Indeed why would this principle stop at State level ? If Congress should contemplate passing an unconstitutional Bill, would not any federal District Court judge in the land, have the right, even duty, to enjoin Congress from passing it, or the President from signing it ?
And what about Treaties ? It would surely be wrong to permit the President to sign any unconstitutional treaties, or the Senate to ratify them. Injunctions all round, I would think.
Sounds good. More people might better notice the need to rein in the kritarchy.
"Laws that deter or chill the exercise of constitutional rights violate those rights."
Nope. A law that deters abortions by threatening abortionists with consequences for performing abortions conditional on SCOTUS deciding that the Constitution does not protect those abortions does not in fact violate any rights. The abortionists are free to act on their conviction that they have the right to perform abortions, and will suffer no substantial harm if they are right.
I will add that they are already subject to CRIMINAL prosecution for any abortions that are ruled unprotected by SCOTUS under TX cruiminal statutes, subject to modification of any existing injunctions to bring them in accord with new SCOTUS rulings, if necessary, and statutes of limitation (which might be modified). SB8 is only a REMINDER of this.
Disaffected, delusional, half-educated clingers who offer numerous unqualified declarations are among my favorite culture war casualties.
Still making shit up?
You're a fucking liar, still.
All have agreed that killing the unborn is murder.
All that is happening is negotiating, at what point its OK.
States legislatures have successfully regulated abortions down to 1st trimester.
States legislature have successfully regulated abortions up to the babies head in the birth canal.
Federal legislature could have settled abortion, taken their power back from judges, but they are lazy, and enjoy hiding behind the skirts of judges.
Florida has the decided advantage of exercising the will of the people through legislation, and not unenlected, unaccountable, blacked robbed Oracles. As per the 10th amendment.
Main issue with this is that abortion isn't a constitutional right.
The law can't be properly litigated without a case. And you can't have a case if there is an injunction against hearing a case.
And if you DID have an injunction, and the law were later upheld, then the law has a retroactive provision.
So all these essays seem to really miss the point. It's the only example I can think of where the state legislators seem to be smarter than the pundits.
I have to agree. It's clear from all of this that the state wants to have their day in court. Either the courts allow this to go on, minimizing abortions, or this entire method of private party enforcement becomes thrown out, which undermines multiple laws that Democrats have used for years. I have become more suspicious over time is the true purpose of the bill, to force the left to sacrifice private enforcement of environmental law by eternal lawsuits in order to keep the sacred cow of abortion.

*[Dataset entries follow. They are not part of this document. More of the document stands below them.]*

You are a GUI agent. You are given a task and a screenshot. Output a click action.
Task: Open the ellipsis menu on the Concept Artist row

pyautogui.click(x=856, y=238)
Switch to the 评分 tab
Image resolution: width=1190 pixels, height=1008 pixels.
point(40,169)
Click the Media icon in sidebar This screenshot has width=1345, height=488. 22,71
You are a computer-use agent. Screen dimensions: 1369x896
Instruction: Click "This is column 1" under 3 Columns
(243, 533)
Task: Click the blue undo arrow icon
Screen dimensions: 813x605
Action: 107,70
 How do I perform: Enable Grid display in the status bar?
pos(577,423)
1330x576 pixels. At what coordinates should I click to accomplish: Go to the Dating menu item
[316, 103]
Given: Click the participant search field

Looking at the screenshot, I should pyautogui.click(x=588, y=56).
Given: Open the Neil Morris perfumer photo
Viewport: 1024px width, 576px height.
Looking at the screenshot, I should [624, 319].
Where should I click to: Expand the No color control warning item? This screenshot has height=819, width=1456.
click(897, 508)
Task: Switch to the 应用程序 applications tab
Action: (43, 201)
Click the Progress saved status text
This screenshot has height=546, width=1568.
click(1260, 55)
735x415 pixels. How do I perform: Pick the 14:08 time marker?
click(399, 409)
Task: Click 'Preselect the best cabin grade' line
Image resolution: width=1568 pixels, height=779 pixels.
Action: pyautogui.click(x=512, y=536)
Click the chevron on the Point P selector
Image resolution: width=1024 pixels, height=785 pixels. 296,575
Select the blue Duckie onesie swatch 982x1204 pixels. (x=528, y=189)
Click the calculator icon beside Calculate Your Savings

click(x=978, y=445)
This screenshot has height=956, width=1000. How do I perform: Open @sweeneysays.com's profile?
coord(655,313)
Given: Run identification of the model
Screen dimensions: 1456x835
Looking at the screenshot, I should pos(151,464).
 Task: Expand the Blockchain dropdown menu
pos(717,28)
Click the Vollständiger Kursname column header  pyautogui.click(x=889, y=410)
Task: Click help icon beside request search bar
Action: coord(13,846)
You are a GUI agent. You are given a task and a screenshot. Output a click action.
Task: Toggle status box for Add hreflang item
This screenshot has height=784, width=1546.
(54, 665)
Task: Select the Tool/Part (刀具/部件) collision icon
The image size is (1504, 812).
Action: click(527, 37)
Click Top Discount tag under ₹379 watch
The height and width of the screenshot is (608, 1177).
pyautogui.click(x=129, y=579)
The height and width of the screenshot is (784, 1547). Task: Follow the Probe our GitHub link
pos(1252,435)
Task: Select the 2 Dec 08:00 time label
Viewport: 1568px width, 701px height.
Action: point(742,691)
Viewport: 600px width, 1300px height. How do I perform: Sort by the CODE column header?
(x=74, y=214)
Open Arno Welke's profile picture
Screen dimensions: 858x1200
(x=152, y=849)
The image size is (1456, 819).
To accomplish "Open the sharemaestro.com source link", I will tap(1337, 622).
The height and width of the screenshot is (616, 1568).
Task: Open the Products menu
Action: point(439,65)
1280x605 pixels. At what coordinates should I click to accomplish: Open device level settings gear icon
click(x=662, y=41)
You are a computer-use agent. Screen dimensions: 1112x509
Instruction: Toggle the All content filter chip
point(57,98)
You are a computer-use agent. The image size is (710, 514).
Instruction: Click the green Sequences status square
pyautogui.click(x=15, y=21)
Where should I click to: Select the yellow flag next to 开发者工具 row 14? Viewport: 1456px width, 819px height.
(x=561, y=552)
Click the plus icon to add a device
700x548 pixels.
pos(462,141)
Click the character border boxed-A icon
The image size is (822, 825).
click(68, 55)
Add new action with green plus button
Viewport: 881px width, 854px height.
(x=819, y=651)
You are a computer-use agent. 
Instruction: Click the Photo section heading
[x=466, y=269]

I would point out that if the government can sue non-entities such as cars and cash, see United States v. $124,700 in U.S. Currency and United States of America v. One 2003 Mercedes Benz CL500, I really don't see the problem in being forced to find a "state actor" in this case. When a law such as S.B.8 is in the cross hairs and is no less a non-entity than dollar bills or a car I don't see any reason why US v. Texas S.B.8 would cause any problem. Then again, IANAL so the contrivances used to sue non-entities doesn't make sense to me but I don't see why they should be limiting in this case.